SET EXERCISE:
Convert the lines from the start of the records through the line containing "click(394, 60)", inclusive, into a Markdown table with the columns Row and Line. Skip blank lines and leave the pictures out.

Data extracted from a collection

════════

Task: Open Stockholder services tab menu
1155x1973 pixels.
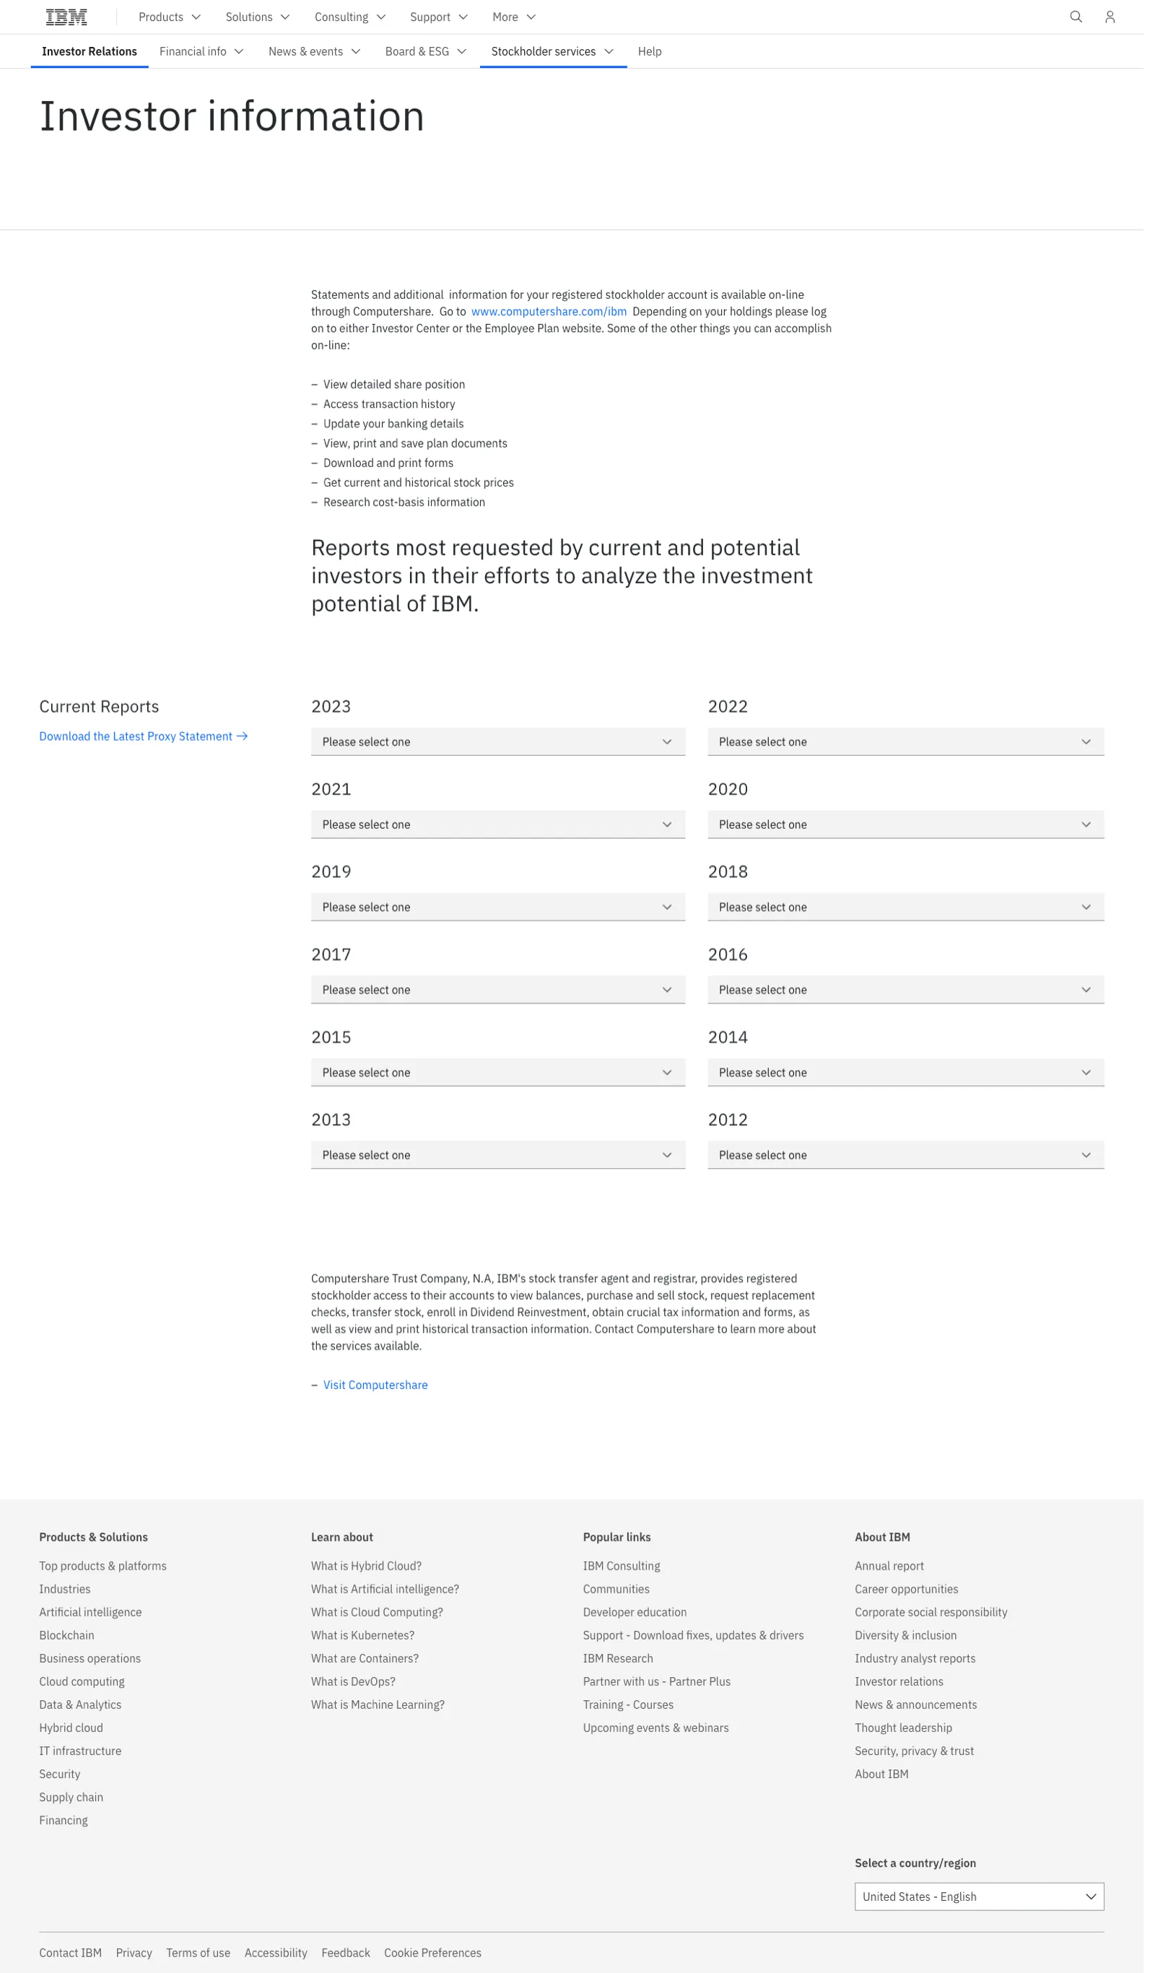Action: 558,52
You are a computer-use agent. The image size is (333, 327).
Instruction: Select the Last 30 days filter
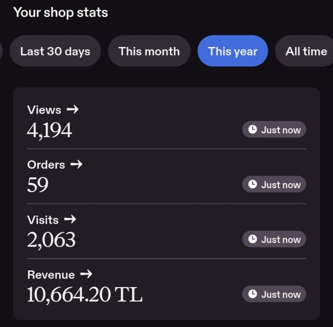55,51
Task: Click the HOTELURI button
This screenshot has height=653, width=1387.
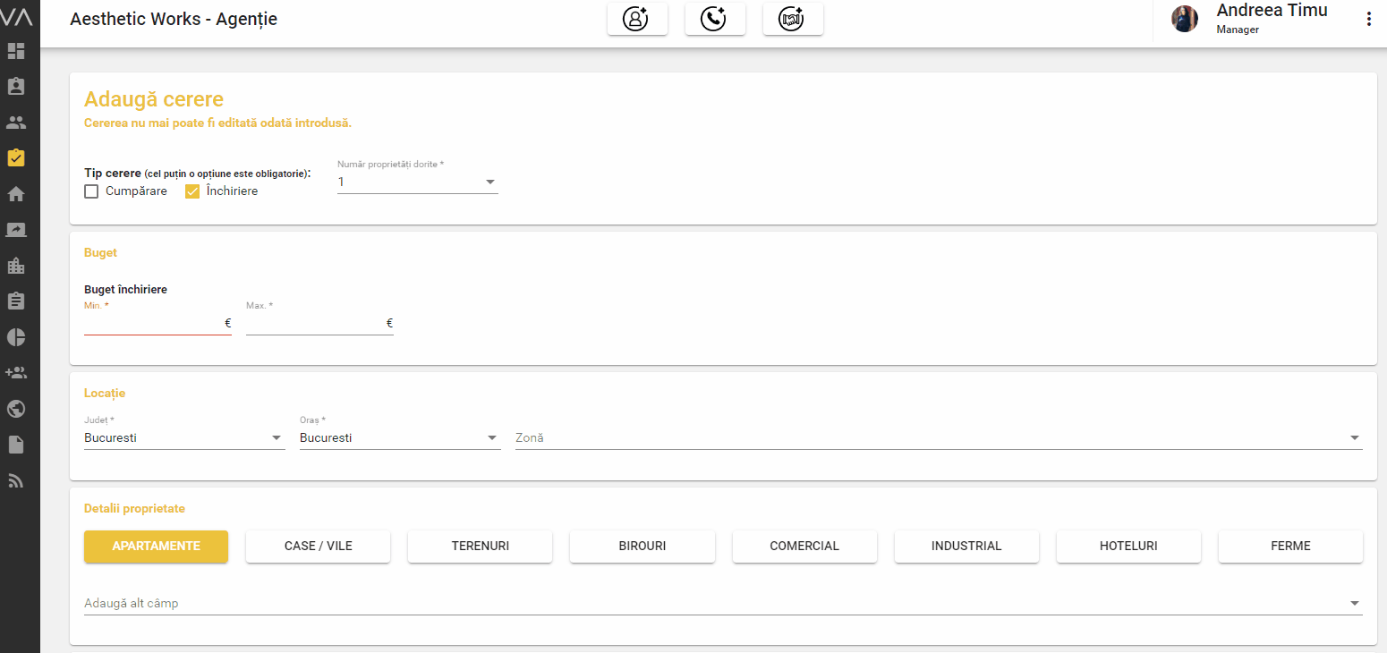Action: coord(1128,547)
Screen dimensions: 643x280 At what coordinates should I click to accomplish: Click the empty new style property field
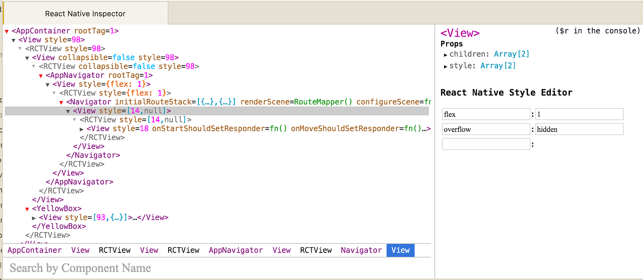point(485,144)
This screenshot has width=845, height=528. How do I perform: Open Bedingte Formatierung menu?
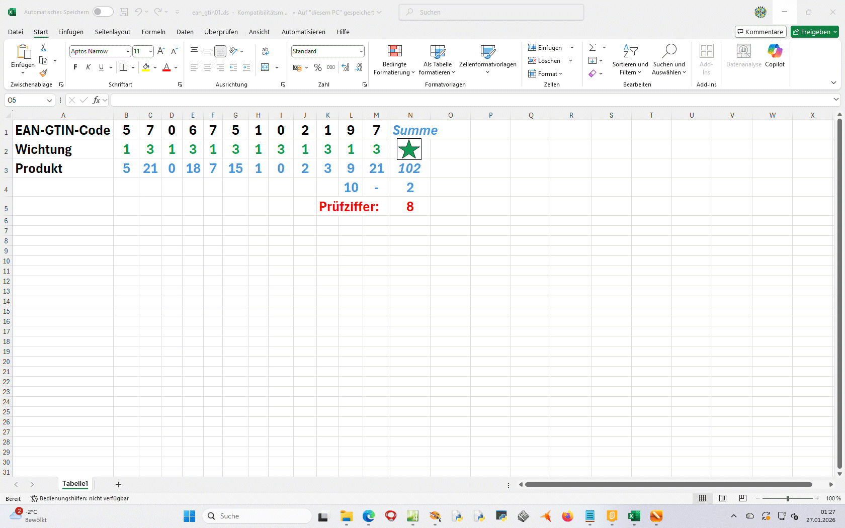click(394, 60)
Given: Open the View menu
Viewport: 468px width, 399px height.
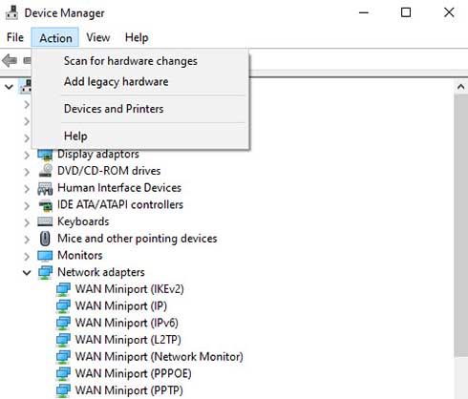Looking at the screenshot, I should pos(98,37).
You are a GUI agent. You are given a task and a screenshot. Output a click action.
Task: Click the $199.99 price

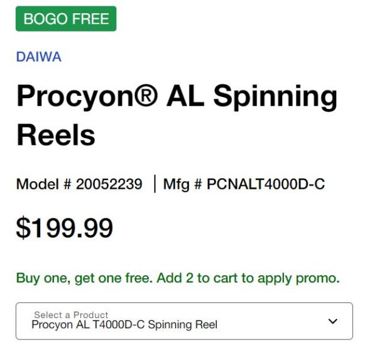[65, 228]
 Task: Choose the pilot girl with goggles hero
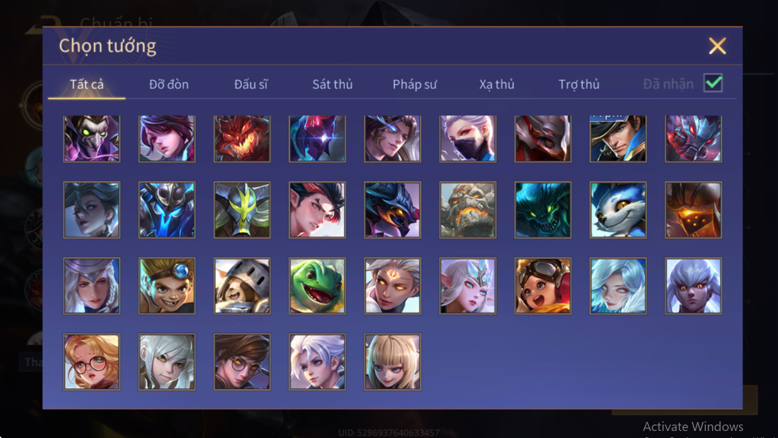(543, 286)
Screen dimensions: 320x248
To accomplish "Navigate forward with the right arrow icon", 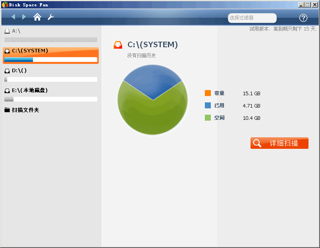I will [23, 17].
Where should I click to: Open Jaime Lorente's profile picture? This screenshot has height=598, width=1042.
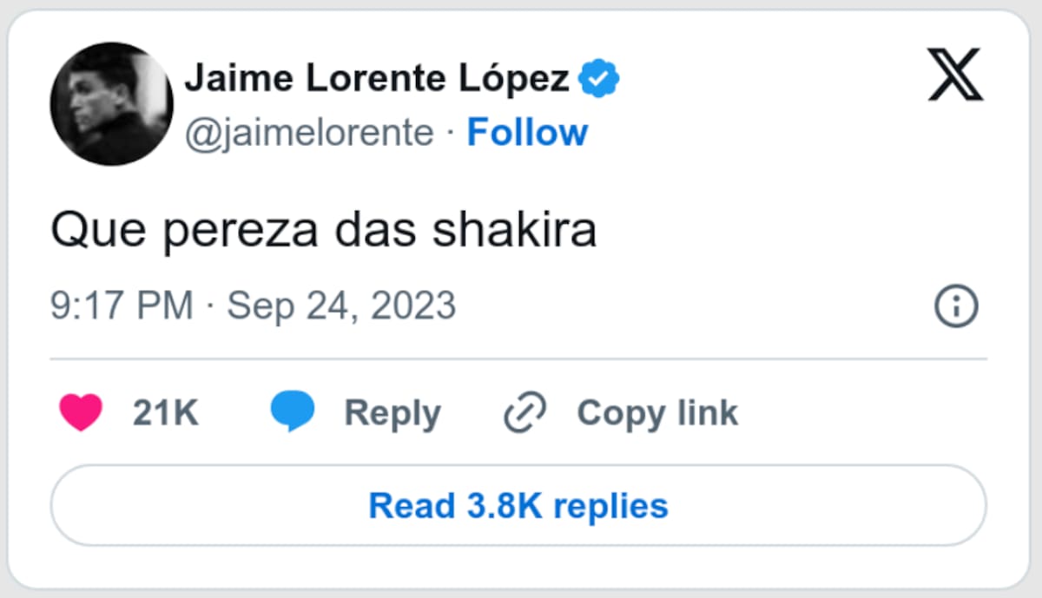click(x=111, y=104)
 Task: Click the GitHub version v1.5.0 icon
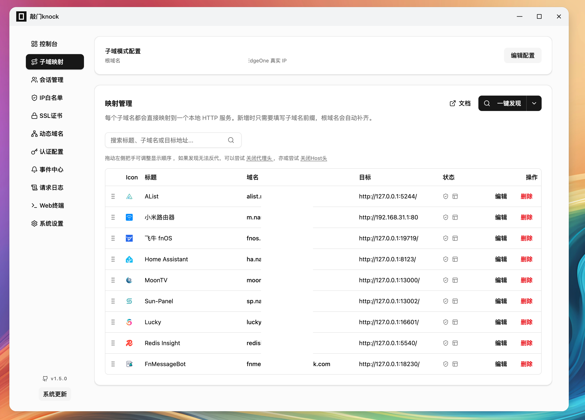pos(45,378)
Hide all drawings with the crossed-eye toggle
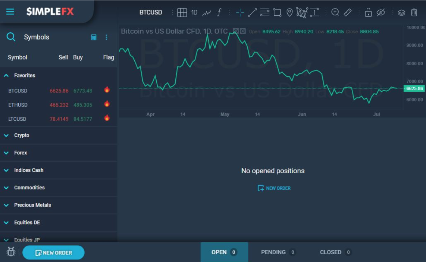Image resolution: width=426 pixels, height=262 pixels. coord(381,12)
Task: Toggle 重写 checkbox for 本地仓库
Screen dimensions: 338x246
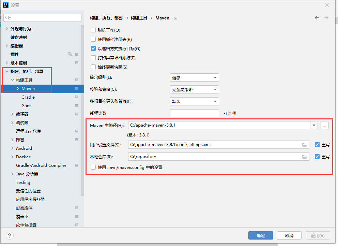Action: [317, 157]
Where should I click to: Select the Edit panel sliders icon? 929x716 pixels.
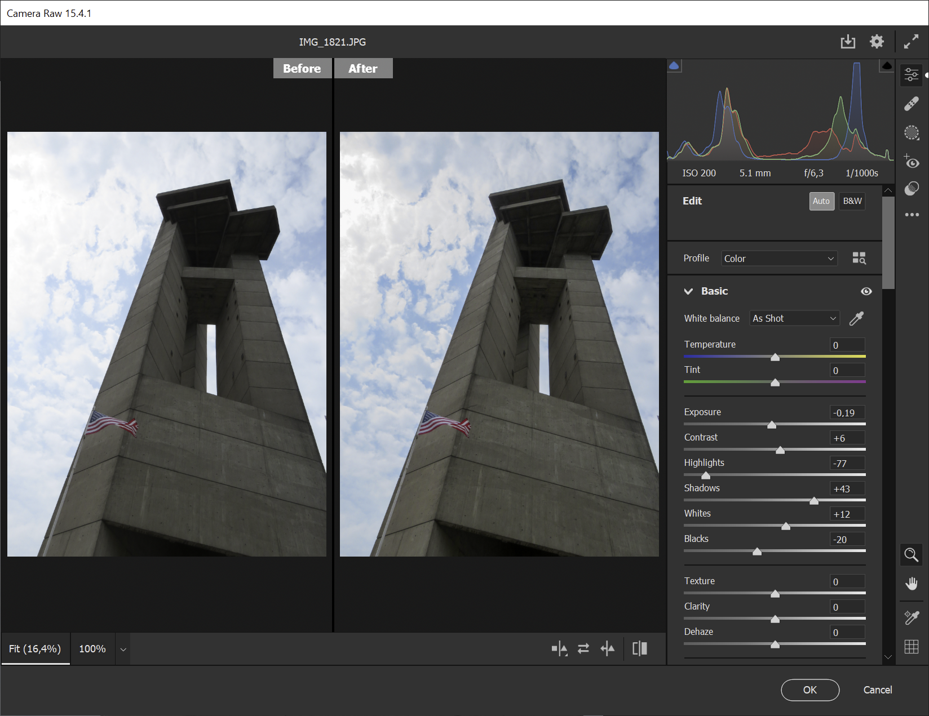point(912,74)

════════

EXERCISE OUTPUT:
| Row | Line |
|---|---|
| 1 | Task: Open Stockholder services tab menu |
| 2 | 1155x1973 pixels. |
| 3 | Action: 558,52 |
| 4 | You are a computer-use agent. The image size is (333, 327). |
| 5 | Instruction: Select the Last 30 days filter |
| 6 | 55,51 |
| 7 | Task: Click the HOTELURI button |
| 8 | This screenshot has height=653, width=1387. |
| 9 | Action: coord(1128,547) |
| 10 | Screen dimensions: 643x280 At what coordinates should I click to accomplish: Click the empty new style property field |
| 11 | point(485,144) |
| 12 | This screenshot has width=845, height=528. How do I perform: Open Bedingte Formatierung menu? |
| 13 | click(394, 60) |